■ **What needs to be done**: Give again, word for word, each line below starting at the one that contains "Image resolution: width=980" and ending at the one that contains "The image size is (1090, 849).".

*** Dataset records ***

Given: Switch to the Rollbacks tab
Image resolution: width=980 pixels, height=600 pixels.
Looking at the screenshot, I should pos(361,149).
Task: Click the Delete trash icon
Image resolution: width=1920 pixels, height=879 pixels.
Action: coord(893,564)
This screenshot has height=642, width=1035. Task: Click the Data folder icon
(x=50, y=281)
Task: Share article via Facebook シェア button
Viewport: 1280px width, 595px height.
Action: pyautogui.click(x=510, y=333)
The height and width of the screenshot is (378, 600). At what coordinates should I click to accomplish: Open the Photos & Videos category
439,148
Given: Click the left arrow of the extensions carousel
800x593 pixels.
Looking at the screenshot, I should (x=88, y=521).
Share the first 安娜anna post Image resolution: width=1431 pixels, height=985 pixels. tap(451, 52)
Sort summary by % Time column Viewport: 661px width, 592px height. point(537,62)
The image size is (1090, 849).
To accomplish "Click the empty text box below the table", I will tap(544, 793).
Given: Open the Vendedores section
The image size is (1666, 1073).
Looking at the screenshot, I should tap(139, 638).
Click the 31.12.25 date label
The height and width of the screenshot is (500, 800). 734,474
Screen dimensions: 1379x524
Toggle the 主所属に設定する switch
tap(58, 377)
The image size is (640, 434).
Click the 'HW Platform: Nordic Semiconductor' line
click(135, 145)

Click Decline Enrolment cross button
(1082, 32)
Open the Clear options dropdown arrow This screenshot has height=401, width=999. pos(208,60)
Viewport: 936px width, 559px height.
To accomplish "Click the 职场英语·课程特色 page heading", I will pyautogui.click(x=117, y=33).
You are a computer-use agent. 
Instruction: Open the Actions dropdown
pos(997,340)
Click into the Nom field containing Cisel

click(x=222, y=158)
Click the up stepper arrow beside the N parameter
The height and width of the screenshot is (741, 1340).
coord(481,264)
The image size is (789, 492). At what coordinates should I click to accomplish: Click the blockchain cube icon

*** End of Dataset records ***

■ **Your response**:
Image resolution: width=980 pixels, height=600 pixels.
Looking at the screenshot, I should pos(361,149).
Task: Click the Delete trash icon
Image resolution: width=1920 pixels, height=879 pixels.
Action: coord(893,564)
This screenshot has height=642, width=1035. Task: Click the Data folder icon
(x=50, y=281)
Task: Share article via Facebook シェア button
Viewport: 1280px width, 595px height.
Action: pyautogui.click(x=510, y=333)
The height and width of the screenshot is (378, 600). At what coordinates should I click to accomplish: Open the Photos & Videos category
439,148
Given: Click the left arrow of the extensions carousel
800x593 pixels.
Looking at the screenshot, I should (x=88, y=521).
Share the first 安娜anna post Image resolution: width=1431 pixels, height=985 pixels. tap(451, 52)
Sort summary by % Time column Viewport: 661px width, 592px height. point(537,62)
The image size is (1090, 849).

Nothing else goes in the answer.